Sempat demamnya menurun setelah diberi obat penurun panas.
Namun tak lama suhunya kembali naik 41 derajat celcius disertai batuk pilek. Setelah diperiksa bidan meminta dirujuk ke RS Syafira, berjarak 40 kilometer. Dalam perjalanan itulah korban bayi meninggal dunia. Sumber kutipan; REPUBLIKA.CO.ID (21/9/2019).
Masih banyak pula korban-korban berjatuhan di Kalimantan, Sumatera dan yang terparah di Kepualauan Riau.
Akibat selimut asap, mereka tidak bisa merasakan kebebasan aktivitas yang membutuhkan interaksi di luar rumah. Sekolah ditutup, ibu-ibu hamil terganggu kesehatannya.
Padahal Islam telah mengatur semua aspek kehidupan tanpa terkecuali termasuk lingkungan, hal apapun diperhatikan dalam Islam .
Ada tiga hal yang merupakan milik umum; Api, air dan padang gembalaan.
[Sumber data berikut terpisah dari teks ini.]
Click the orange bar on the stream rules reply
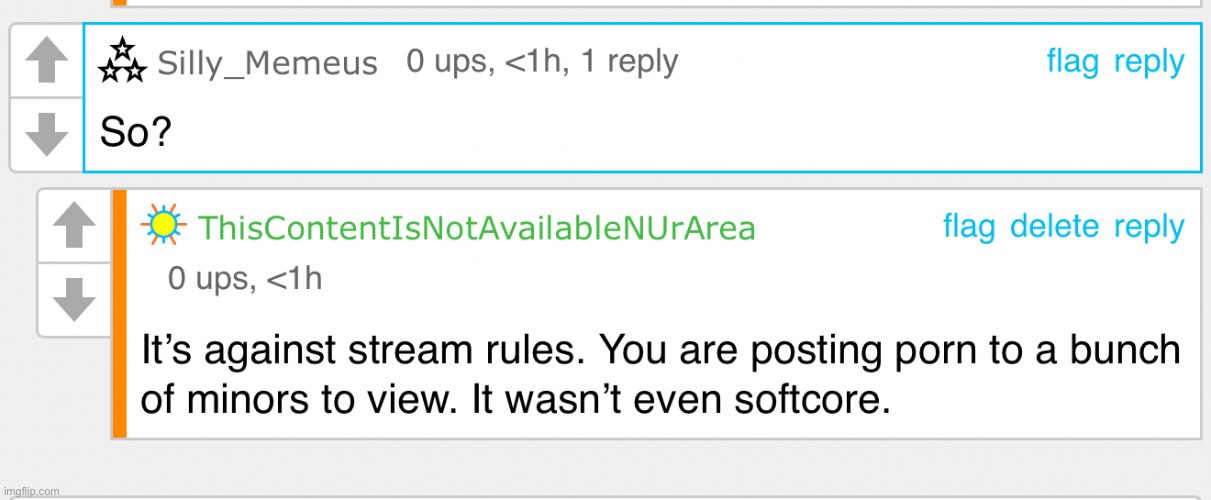This screenshot has height=500, width=1211. pos(119,313)
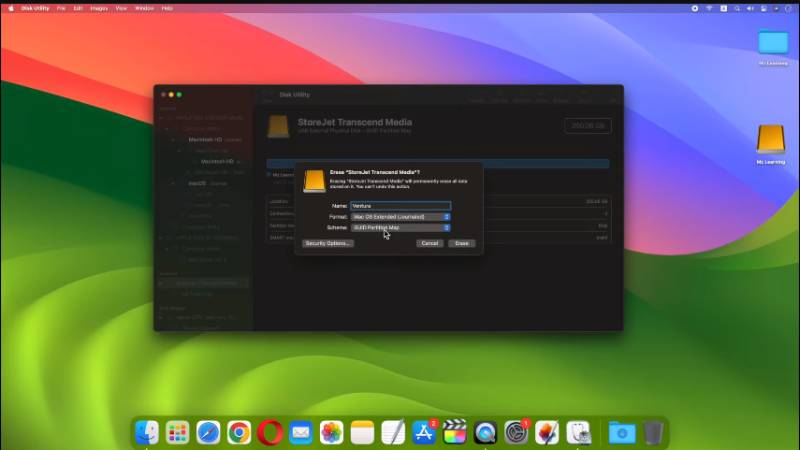Cancel the erase dialog
800x450 pixels.
point(430,243)
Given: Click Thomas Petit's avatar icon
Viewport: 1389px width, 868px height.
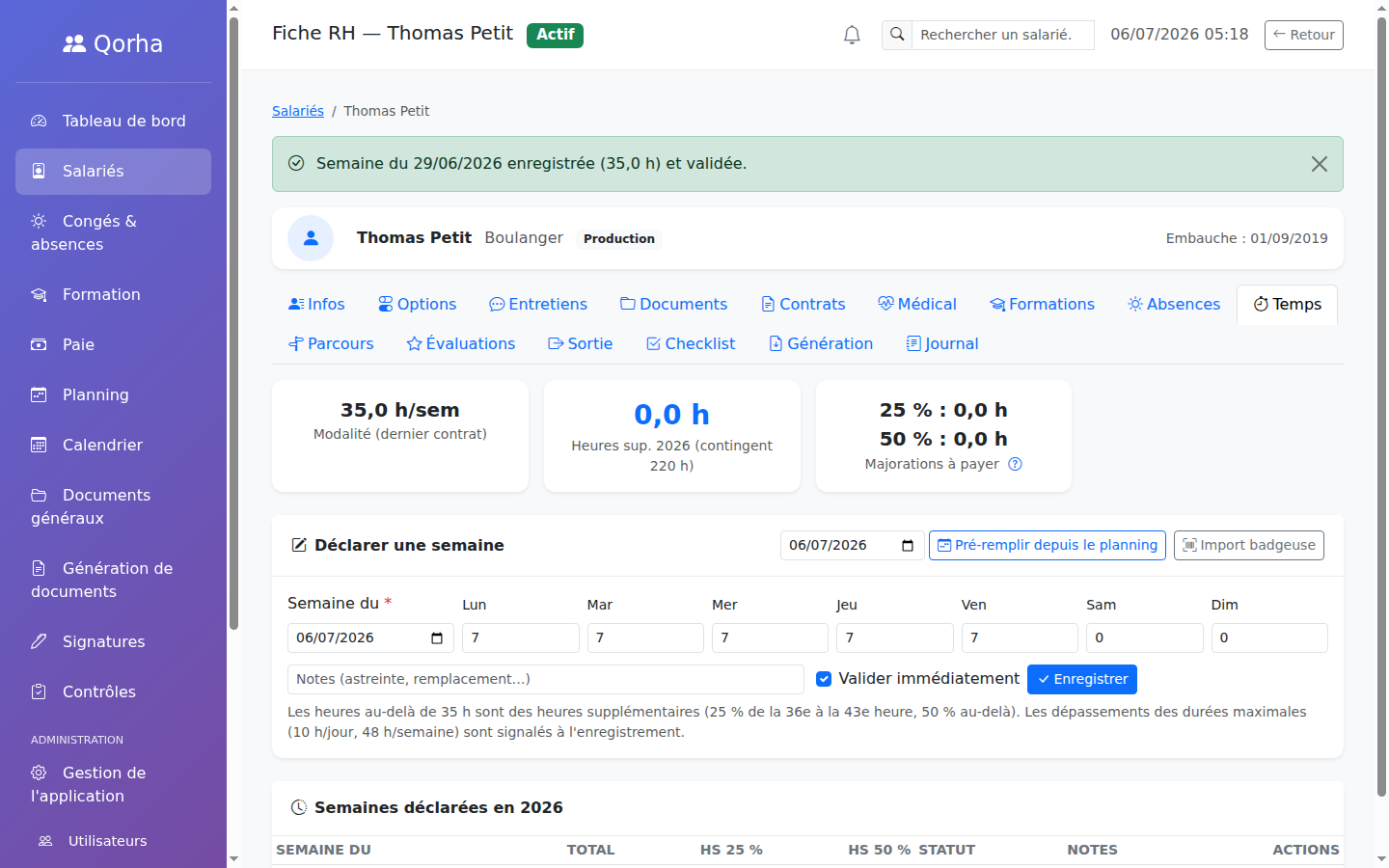Looking at the screenshot, I should (311, 238).
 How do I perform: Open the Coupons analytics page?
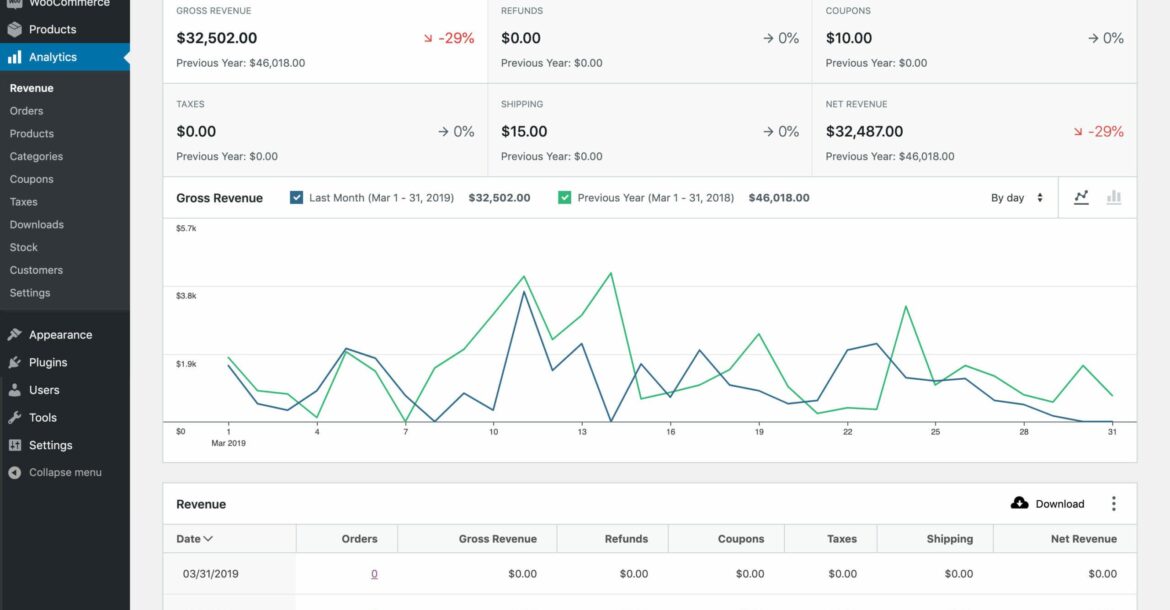(31, 178)
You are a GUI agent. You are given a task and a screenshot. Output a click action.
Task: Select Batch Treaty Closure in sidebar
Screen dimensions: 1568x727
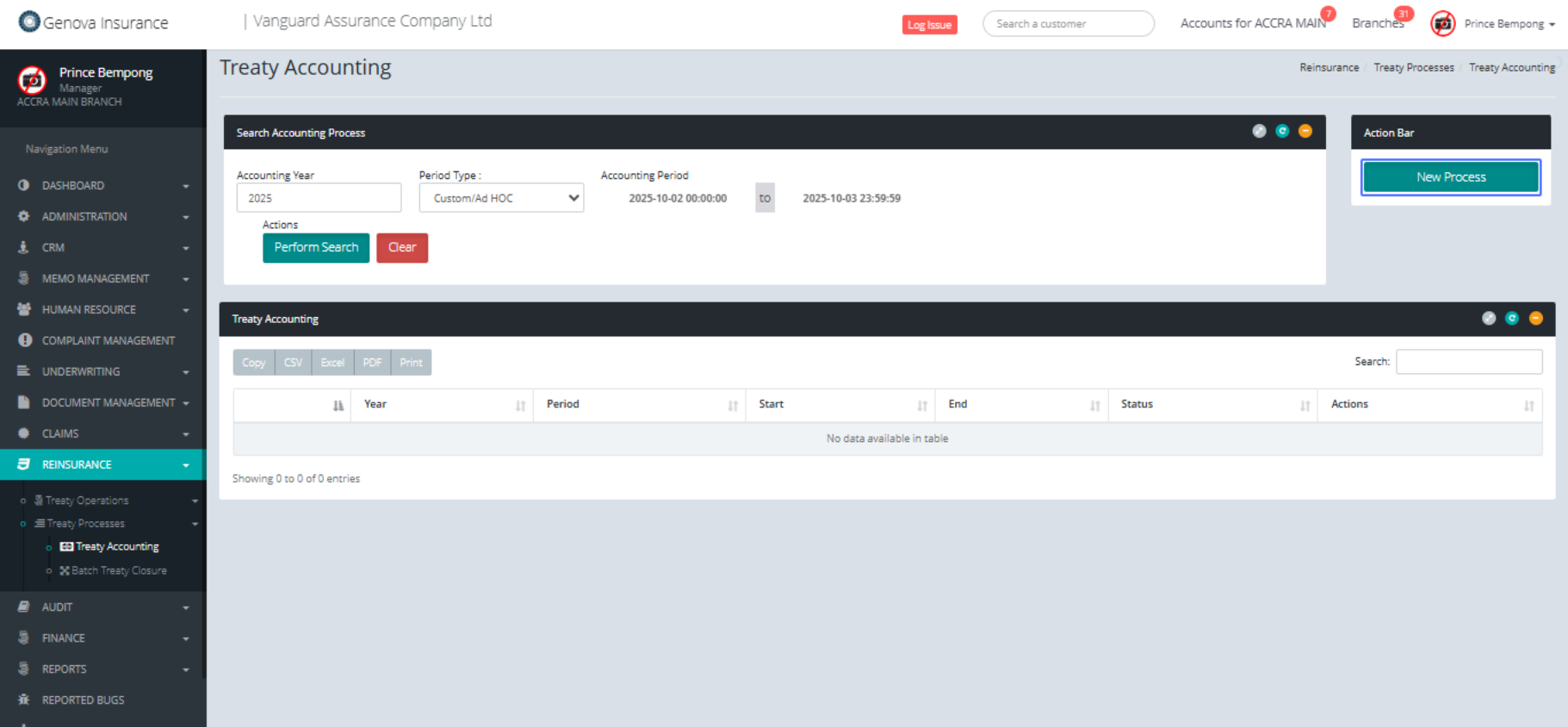pos(119,570)
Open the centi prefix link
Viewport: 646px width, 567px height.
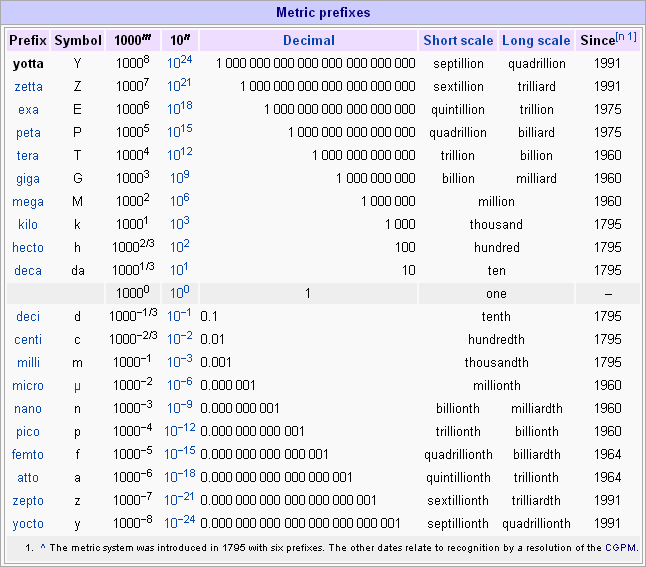pyautogui.click(x=28, y=340)
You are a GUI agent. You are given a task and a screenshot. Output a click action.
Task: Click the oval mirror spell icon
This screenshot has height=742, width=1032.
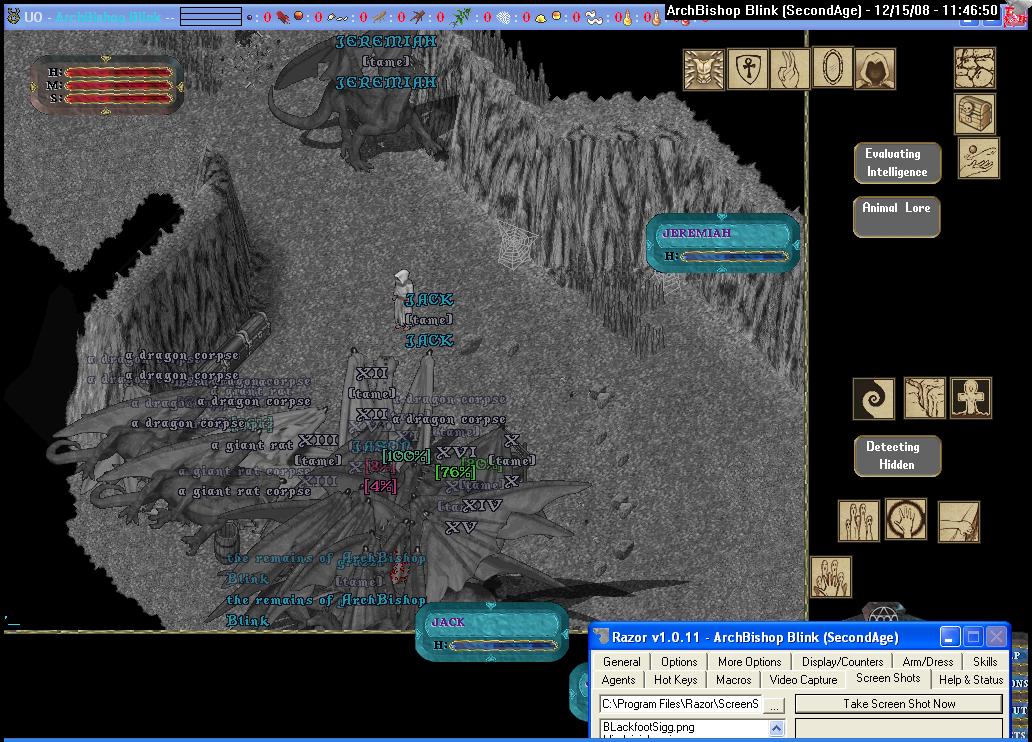click(x=832, y=68)
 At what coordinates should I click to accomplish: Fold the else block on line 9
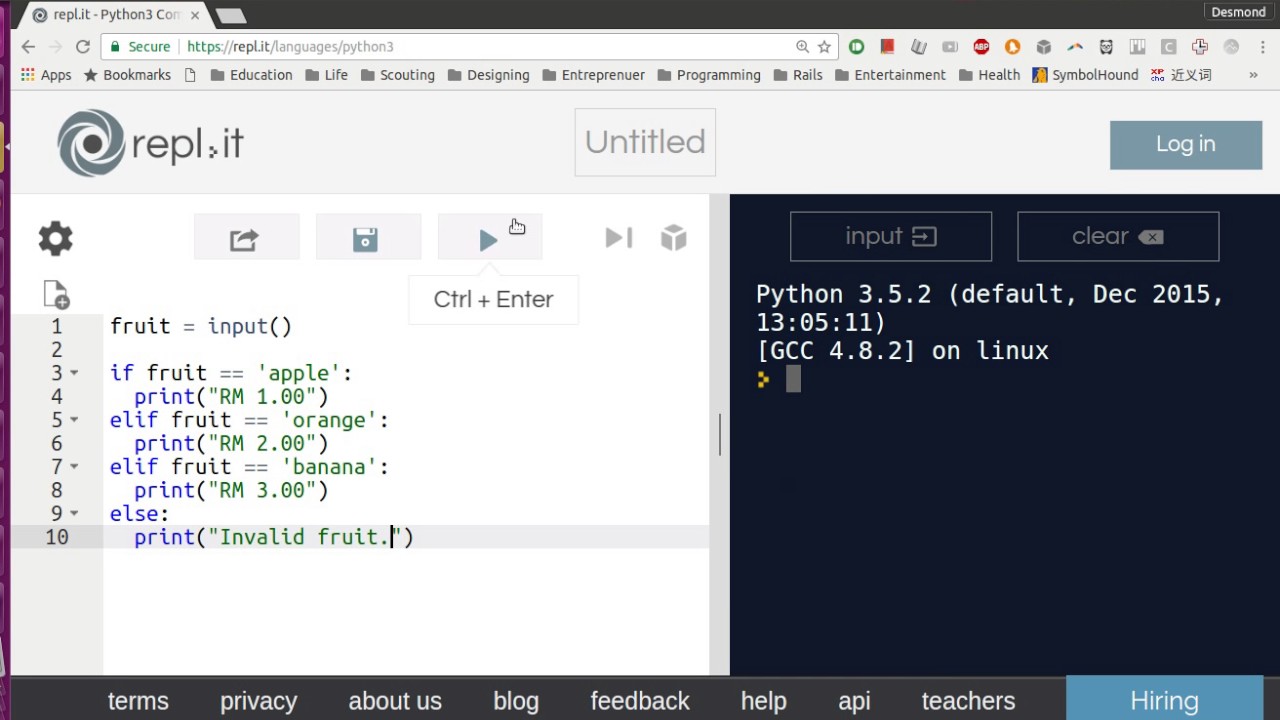(74, 514)
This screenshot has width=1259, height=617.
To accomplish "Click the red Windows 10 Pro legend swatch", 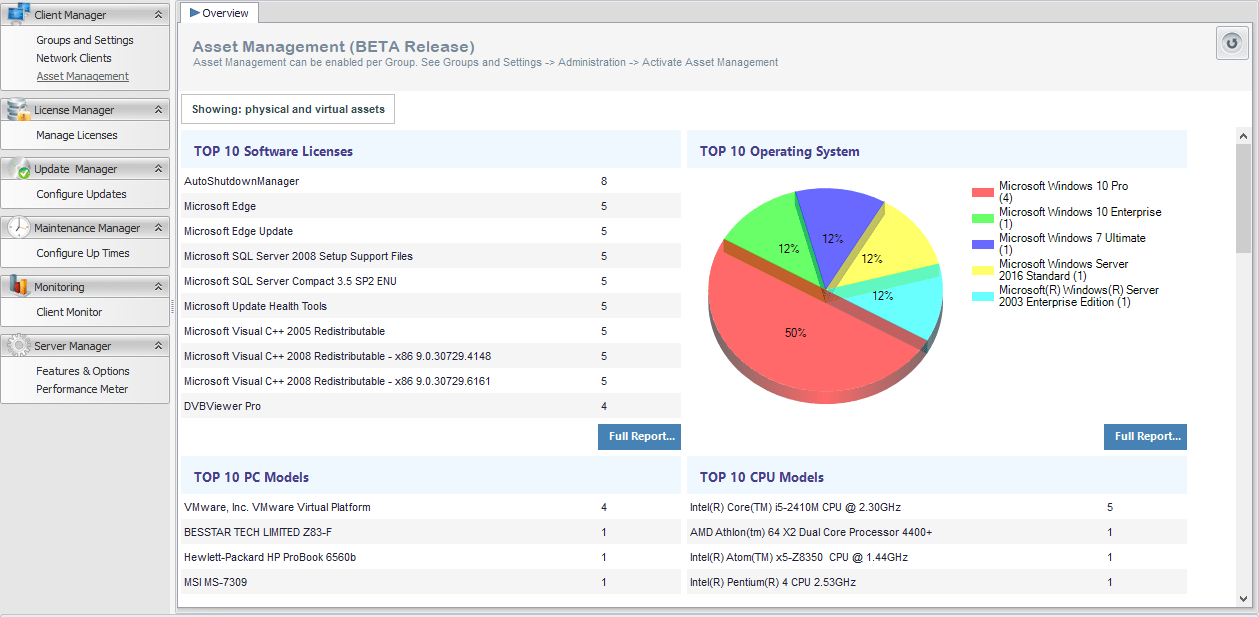I will (x=982, y=192).
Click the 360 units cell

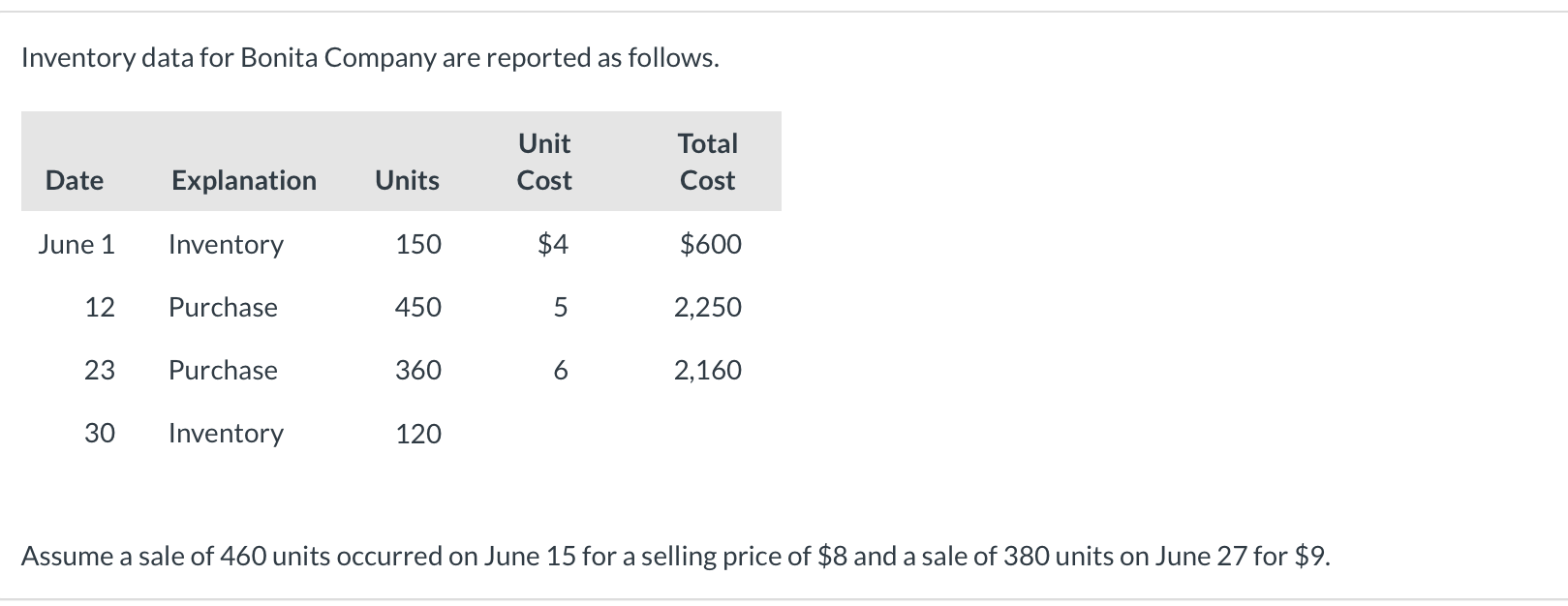(418, 370)
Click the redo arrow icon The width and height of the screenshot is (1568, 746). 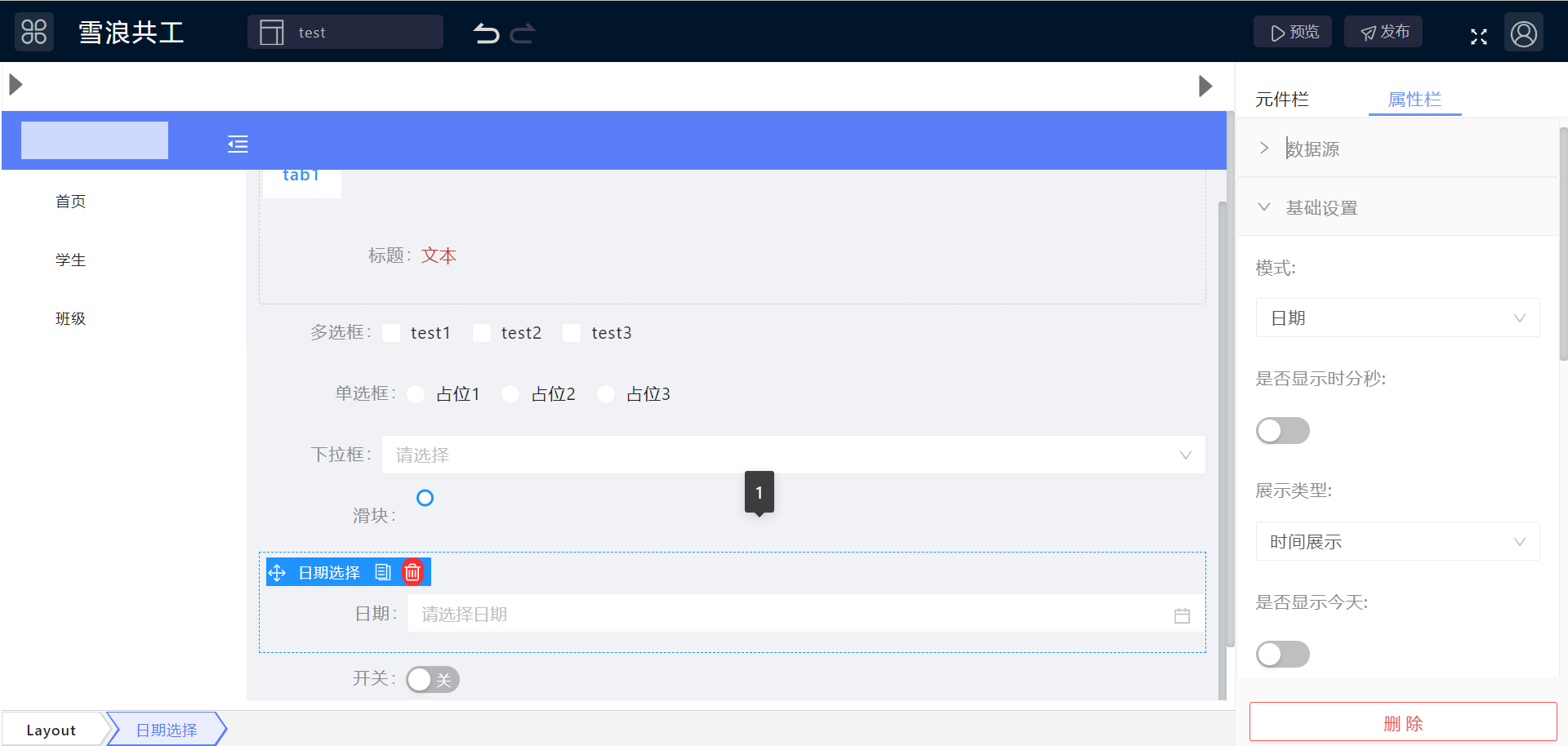coord(523,33)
Hutan dan lahan merupakan milik umum yang harus dikuasai negara dan untuk kemakmuran rakyat. Hutan dan lahan tidak boleh diserahkan ke swasta apalagi asing dan aseng.
Ketika pengelolaan hutan dan lahan dikuasai penuh oleh negara, akan mudah menyeimbangkan antara kepentingan ekonomi, kepentingan rakyat dan kelestarian Hutan dan lahan tersebut.
Negara punya kewajiban mendidik dan membangun kesadaran masyarakat untuk kelestarian dan manfaat Hutan dan lahan untuk generasi selanjutnya.
Ketika sistem kapitalisme demokrasi masih dianut negara, problem Karhutla dan asap yang selalu membawa korban tidak kunjung selesai.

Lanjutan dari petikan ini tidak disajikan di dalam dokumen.